As discussed elsewhere [26], it takes a long time for transportable knowledge to be disseminated and implemented in clinics or communities of practice towards helping individuals (Fig. 1). A small data paradigm, with its use of success criteria matched to the individual unit, can very likely learn more rapidly; this basic point was articulated well by Staddon [15]. If a well-specified prediction is made and it did not come to pass within a specific unit via replications within that individual, the prediction was wrong for that unit; there is no need for replication with others. Instead, the next step is to ask why the prediction did not pan out for that unit, including the quality of measurement or methods, understanding of the phenomenon, specified success criteria, study implementation, etc. When description, prediction, or control does not occur for an N-of-1 unit, that is sufficient to trigger reflection and learning. Robust individual predictions are, arguably, how key advances in physics have occurred, for example, Einstein’s very precise prediction about how light would bend around objects of great mass such as the sun. Only one observation was needed to suggest Einstein’s predictions better aligned with reality compared to Newton’s. As we articulate within agile science [16, 27], carefully defined proximal outcomes, including those that can be defined for a single unit, can greatly speed the pace of learning with less resources.

Small data offers a unique pathway to transportable knowledge that could be grounded in clinical practice

There is a plausible way to produce transportable knowledge from small data, as illustrated in Fig. 1. Specifically, after meaningful success is achieved for an individual, clusters of actionable insights, particularly about key mechanisms of change, can then occur. However, the clustering would be different from that of big data clustering as it would occur based on mechanisms and models of mechanisms that achieved meaningful success for each individual. For example, our prior work illustrates how system identification [28] (an approach used in control systems engineering, which could be thought of as an N-of-1 hypothesis-driven approach) can be used to identify individualized predictive models for each person related to their physical activity [27, 29]. In this work, some individuals’ steps were best predicted by day of the week whereas, for others, some other variable(s), such as stress or busyness, or a combination of factors, were most predictive. If a big data approach of aggregation across individuals had been used, an inappropriate tailoring variable would have been selected for 75% of participants, thus establishing the importance of small data methods [27, 29]. These different models for each unit (see our prior papers [29, 30]) could be used as the starting point for clustering individuals based on the models and not individual variables. Such clustering of models corresponds to the second step in the above visualization and, thus, offers a pathway to transportable knowledge. This knowledge could then be vigorously vetted by clearly specifying hypotheses of transportability and then using the emerging science of causality to vet the hypotheses (third step on right side of Fig. 1) [22].
+===+
**Required action A:** According to the passage on small data, for what share of participants would aggregating across individuals have selected an inappropriate tailoring variable?
**Required action B:** Proceed with the passage on small data and transportable knowledge, picking up after its final sentence.

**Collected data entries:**
+===+
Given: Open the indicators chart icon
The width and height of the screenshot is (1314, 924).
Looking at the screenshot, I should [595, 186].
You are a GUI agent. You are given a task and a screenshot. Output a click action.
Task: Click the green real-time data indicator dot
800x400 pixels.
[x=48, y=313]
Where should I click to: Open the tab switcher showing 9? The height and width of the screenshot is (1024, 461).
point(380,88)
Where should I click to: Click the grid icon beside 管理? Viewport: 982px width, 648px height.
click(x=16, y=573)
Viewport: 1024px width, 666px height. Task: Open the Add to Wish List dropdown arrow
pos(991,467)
+===+
**Written reply A:** 75% of participants.

**Written reply B:**
Limitations of a small data approach

While we see great value in a small data approach, just like big data, there are limitations. First and foremost is concern that this approach will not be available for many individual units and, instead, only possible for individuals with sufficient skill and understanding of data and data analytics and, by extension, groups such as healthcare organizations, cities, or larger, that have the technical expertise to do this work. Further, the goal of small data being used by and for the individual for whom the data are about is particularly challenging in this respect. Without careful thought and reflection, this point could be a pathway towards propagating or furthering existing inequities, as those with means can continue to learn from data whereas those without will not. This is a critical issue that requires careful thought and reflection on when to use small data as well as building capacity to facilitate equitable small data use.

With that said, the work of Lewis illustrates a concrete example of a small group of individuals using their data for their own purposes and how their work can function in a complementary fashion to big data efforts and positively influence them. Specifically, Lewis and collaborators developed components for a DIY artificial pancreas system and licensed it to be available through open source (www.openaps.org) for individuals as well as any interested researchers or commercial organizations. Their work in the OpenAPS community has had a clear impact on the type 1 diabetes research community as well as on corresponding big data efforts by influencing the pace of FDA approval for commercial artificial pancreas systems, impacting the design of new systems, and playing active roles in both advising and working within research and commercialization efforts [31]. As this example illustrates, these limitations can be overcome to help more individuals when small and big data efforts work synchronously.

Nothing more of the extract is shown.